Exercise: In the listing below, find the line with "Mt View B (95, 672)" and the line with "Hillsboro Deering (117, 593)". Repeat those two lines and all lines between them exactly.

Data section:
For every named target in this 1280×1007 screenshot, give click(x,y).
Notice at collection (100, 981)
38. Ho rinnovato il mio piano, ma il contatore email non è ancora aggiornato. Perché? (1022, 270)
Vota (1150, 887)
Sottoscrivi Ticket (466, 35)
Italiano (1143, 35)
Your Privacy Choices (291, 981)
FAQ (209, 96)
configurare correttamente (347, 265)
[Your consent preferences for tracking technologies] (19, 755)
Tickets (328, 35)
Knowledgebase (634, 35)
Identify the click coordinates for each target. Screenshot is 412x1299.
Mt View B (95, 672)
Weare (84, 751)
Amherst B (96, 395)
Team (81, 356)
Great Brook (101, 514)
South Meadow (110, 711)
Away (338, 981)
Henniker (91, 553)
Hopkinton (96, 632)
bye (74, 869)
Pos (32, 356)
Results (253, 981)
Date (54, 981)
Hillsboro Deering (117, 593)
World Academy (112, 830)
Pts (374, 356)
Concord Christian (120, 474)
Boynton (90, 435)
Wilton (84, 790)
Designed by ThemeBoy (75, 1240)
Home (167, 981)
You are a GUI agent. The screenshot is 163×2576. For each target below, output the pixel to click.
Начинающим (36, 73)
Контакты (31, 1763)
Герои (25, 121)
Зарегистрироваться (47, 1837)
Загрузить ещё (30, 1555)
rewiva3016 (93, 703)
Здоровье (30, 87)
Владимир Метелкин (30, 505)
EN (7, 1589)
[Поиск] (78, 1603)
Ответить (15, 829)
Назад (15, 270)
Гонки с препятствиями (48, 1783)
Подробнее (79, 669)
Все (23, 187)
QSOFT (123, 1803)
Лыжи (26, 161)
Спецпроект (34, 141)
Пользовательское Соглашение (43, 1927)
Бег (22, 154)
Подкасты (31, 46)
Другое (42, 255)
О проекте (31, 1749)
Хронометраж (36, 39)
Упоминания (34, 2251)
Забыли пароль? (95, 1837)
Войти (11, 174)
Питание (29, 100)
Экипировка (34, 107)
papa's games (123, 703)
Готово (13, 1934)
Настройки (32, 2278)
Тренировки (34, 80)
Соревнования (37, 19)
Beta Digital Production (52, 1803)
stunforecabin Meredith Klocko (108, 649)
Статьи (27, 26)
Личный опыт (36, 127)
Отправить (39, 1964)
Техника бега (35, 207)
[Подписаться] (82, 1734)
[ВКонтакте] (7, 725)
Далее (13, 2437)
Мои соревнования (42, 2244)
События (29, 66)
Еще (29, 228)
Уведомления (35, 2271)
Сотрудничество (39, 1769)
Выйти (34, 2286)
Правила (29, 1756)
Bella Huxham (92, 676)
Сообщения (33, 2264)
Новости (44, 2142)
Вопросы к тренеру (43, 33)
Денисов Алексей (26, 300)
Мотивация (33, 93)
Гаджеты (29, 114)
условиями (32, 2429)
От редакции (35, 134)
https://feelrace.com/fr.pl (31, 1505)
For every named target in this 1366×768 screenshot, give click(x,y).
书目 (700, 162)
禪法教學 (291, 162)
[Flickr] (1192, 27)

Finished exercise:
Mt View B (95, 672)
Weare (84, 751)
Amherst B (96, 395)
Team (81, 356)
Great Brook (101, 514)
South Meadow (110, 711)
Away (338, 981)
Henniker (91, 553)
Hopkinton (96, 632)
bye (74, 869)
Pos (32, 356)
Results (253, 981)
Date (54, 981)
Hillsboro Deering (117, 593)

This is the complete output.